Segment Start: MATERIAL SHOWN

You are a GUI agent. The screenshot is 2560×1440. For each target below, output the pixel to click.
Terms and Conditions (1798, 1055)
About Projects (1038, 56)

Segment End: MATERIAL SHOWN
Segment Start: MATERIAL SHOWN

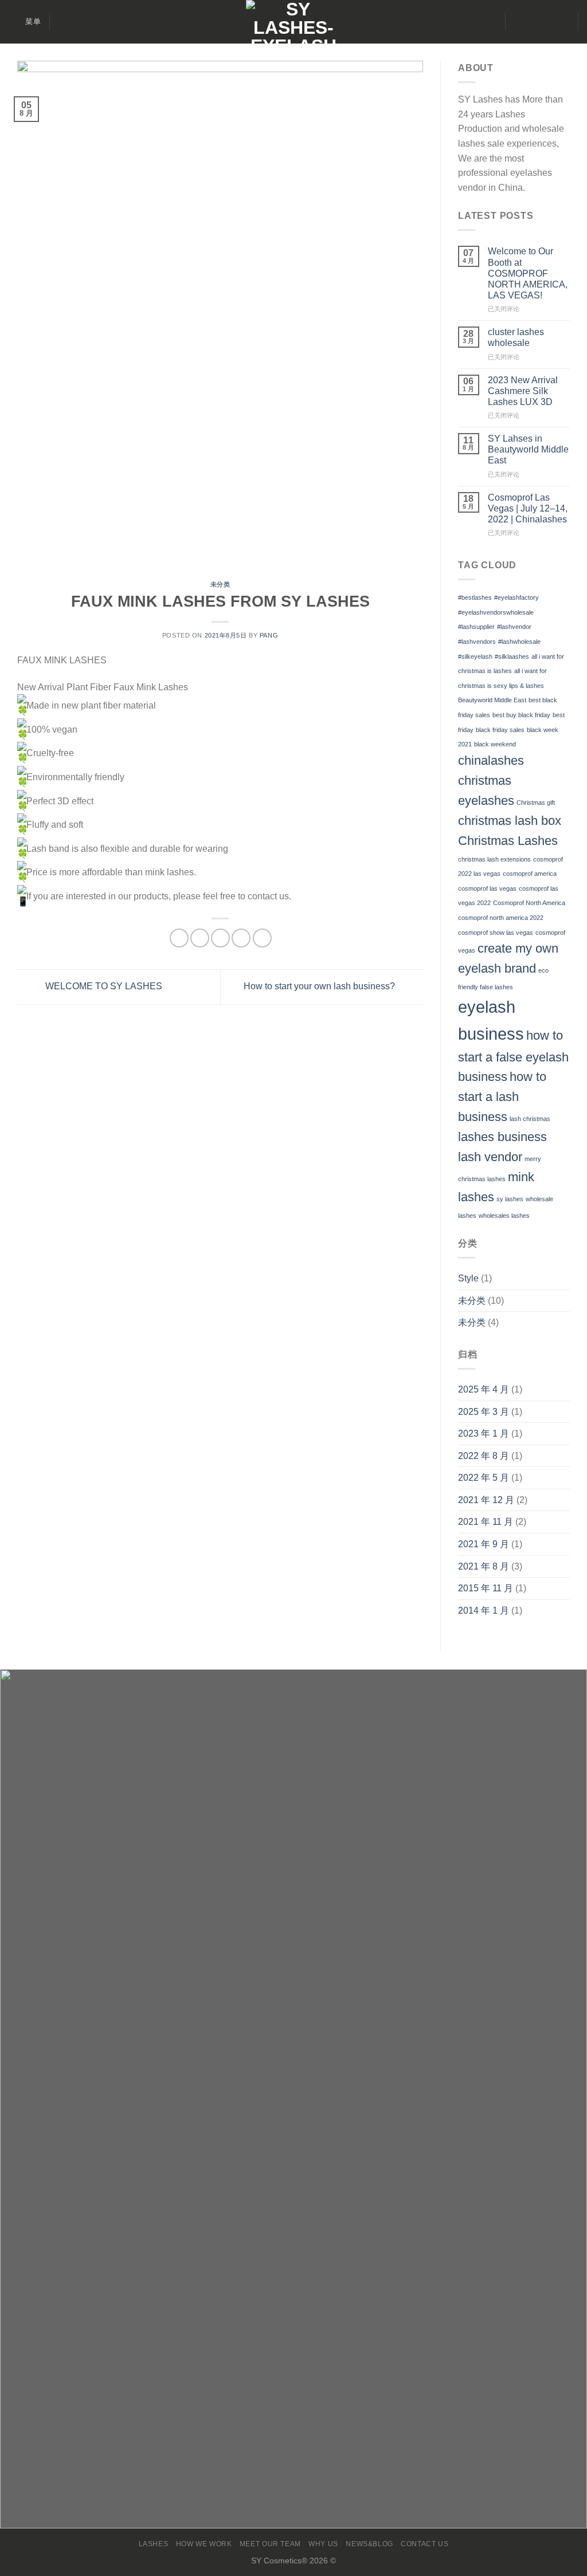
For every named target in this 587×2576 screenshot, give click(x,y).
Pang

Segment End: MATERIAL SHOWN
Segment Start: MATERIAL SHOWN

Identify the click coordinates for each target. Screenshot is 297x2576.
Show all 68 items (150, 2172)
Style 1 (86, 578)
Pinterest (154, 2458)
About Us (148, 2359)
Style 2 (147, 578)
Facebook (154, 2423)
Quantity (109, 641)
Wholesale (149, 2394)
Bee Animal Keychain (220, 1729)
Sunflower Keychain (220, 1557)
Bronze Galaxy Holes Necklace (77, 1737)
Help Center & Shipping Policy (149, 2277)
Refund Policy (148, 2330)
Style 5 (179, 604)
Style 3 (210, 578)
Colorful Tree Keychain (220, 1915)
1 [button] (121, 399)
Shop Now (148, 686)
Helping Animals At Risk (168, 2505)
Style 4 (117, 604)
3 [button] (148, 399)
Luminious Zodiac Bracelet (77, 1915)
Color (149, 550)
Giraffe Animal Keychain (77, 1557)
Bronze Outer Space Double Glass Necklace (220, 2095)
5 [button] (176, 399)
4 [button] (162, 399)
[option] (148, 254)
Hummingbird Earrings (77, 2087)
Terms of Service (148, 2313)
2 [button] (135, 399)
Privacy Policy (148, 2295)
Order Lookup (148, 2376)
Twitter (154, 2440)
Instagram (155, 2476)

Segment End: MATERIAL SHOWN

** EXERCISE DETAILS **
In the listing above, locate the line with "Bee Animal Keychain (220, 1729)" and the line with "Helping Animals At Risk (168, 2505)", then extract exactly those lines and every line between them, and nothing more.

** COMPLETED EXERCISE **
Bee Animal Keychain (220, 1729)
Sunflower Keychain (220, 1557)
Bronze Galaxy Holes Necklace (77, 1737)
Help Center & Shipping Policy (149, 2277)
Refund Policy (148, 2330)
Style 5 (179, 604)
Style 3 (210, 578)
Colorful Tree Keychain (220, 1915)
1 [button] (121, 399)
Shop Now (148, 686)
Helping Animals At Risk (168, 2505)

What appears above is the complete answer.